= Requirement =
From the line below that contains "Where should I click to: Open" to the line that contains "Task: Click the 点击集中度 question mark icon", repeat every line exactly, both ends included, and nothing else.

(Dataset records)
[Start of section]

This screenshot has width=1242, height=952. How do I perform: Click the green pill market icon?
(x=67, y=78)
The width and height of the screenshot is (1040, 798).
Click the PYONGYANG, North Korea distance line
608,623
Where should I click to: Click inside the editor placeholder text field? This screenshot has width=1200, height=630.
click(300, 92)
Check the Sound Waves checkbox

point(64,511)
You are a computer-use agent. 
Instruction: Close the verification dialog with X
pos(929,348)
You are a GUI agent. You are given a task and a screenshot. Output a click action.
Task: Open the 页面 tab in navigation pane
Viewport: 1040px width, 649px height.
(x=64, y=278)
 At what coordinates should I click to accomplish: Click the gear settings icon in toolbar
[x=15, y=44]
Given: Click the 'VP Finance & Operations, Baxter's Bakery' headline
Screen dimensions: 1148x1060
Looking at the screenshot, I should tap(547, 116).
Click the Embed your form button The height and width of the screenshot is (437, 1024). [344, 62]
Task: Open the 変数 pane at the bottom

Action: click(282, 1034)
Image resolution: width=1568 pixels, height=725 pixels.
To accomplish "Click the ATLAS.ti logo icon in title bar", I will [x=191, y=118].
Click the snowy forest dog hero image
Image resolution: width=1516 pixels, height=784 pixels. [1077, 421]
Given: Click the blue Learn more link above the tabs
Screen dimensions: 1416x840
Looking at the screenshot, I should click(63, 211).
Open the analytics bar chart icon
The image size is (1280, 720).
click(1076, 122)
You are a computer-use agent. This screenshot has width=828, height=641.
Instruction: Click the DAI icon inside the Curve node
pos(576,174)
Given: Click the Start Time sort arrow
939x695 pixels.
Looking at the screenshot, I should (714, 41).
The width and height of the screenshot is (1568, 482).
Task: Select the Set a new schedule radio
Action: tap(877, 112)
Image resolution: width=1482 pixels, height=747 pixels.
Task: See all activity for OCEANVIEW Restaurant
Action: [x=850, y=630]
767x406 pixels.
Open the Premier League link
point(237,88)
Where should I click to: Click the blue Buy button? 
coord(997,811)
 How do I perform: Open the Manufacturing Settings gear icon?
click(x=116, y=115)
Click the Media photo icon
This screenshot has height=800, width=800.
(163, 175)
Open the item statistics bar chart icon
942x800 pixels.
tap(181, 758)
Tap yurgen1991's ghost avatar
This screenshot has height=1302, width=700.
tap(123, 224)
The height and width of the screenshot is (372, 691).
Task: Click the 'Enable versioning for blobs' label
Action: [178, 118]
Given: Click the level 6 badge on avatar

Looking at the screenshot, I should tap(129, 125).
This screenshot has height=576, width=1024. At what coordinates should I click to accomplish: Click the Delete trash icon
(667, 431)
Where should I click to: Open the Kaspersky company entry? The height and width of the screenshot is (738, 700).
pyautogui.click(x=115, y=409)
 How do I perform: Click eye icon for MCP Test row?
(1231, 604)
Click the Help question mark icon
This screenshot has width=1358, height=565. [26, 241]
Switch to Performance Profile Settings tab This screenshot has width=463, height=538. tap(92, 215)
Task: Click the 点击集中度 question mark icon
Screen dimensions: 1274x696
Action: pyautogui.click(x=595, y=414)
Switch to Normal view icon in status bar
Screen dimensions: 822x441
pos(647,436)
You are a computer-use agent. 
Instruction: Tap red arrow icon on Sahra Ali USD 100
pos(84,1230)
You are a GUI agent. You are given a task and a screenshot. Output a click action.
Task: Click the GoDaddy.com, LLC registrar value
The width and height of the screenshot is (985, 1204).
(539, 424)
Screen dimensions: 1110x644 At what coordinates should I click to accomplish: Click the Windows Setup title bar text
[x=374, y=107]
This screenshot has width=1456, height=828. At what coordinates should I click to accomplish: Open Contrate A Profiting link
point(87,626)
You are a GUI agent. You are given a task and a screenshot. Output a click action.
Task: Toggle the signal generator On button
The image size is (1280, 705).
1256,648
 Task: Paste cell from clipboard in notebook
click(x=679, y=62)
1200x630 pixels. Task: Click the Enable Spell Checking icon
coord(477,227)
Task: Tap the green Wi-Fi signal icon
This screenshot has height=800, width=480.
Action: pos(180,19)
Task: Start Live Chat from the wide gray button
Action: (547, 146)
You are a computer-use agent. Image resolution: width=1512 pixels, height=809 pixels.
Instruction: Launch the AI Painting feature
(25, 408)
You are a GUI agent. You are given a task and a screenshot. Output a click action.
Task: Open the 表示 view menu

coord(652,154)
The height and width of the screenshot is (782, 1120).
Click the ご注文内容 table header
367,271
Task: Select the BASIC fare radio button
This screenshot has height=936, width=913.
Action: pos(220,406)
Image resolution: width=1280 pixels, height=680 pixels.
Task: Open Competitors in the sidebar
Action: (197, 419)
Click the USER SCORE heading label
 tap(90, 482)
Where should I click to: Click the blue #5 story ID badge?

[End of section]

= Solution to this exercise =
Where should I click to: Open the Kaspersky company entry? The height and width of the screenshot is (738, 700).
pyautogui.click(x=115, y=409)
 How do I perform: Click eye icon for MCP Test row?
(1231, 604)
Click the Help question mark icon
This screenshot has width=1358, height=565. [26, 241]
Switch to Performance Profile Settings tab This screenshot has width=463, height=538. tap(92, 215)
Task: Click the 点击集中度 question mark icon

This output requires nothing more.